Today it’s time for another Insecure Writer’s Support Group, organised by Alex J. Cavanaugh for writers to express their own doubts and concerns and to offer assistance and encouragement to others. We post on the first Wednesday of every month and welcome anyone who wants to join in.
Today my topic is courage, and I’d like to ask for your help and advice. You have to be brave to be a writer, without a doubt. You’re essentially bearing your soul on paper-translating your thoughts, emotions, ideas and values into words that others may one day read and analyse.

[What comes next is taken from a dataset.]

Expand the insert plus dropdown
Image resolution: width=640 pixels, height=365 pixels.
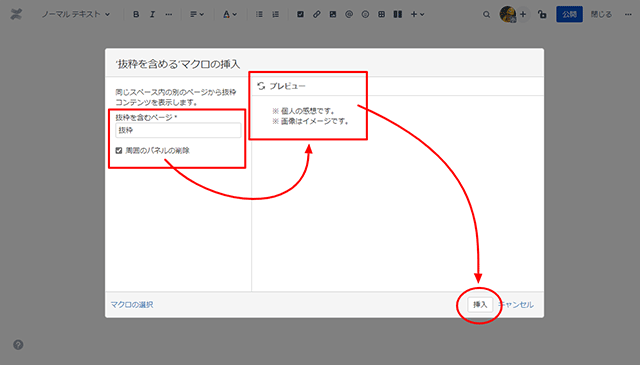tap(418, 14)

I still find it hard to share my writing with my friends and family, let alone blog readers, critics, editors and publishers.
But right now sharing my work is the least of my worries. My main problem is that at the moment I can’t get myself to write anything. Not a sausage. I have stories and ideas bubbling inside me all the time, but lately I am too scared to even start writing them down. Why? What am I so afraid of? I think I’m just scared of failure. I don’t want to write because I don’t want to face how out of practice I am with my creative writing. I’m scared that I’ll realise just how average and talentless I really am.
But obviously, this is not doing anything to help me. You don’t get a book written just by dreaming about it and you can’t improve yoru writing skills if you don’t even try. Authors have to work hard on their novels everyday to see results. You can’t be a writer if you don’t write.
That’s why this book is on my birthday wishlist:
I’m hoping it will inspire me and give me a bit of a confidence boost, and I’ll be sure to share any helpful advice that I pick up from it in a future IWSG. I know that I just have to get on with it and I so badly want to, but I don’t know how to start. I feel like I’ve lost confidence in my writing abilities lately. How I can get my mojo back, get over the first hurdle and start writing? I’d appreciate any advice you guys can offer!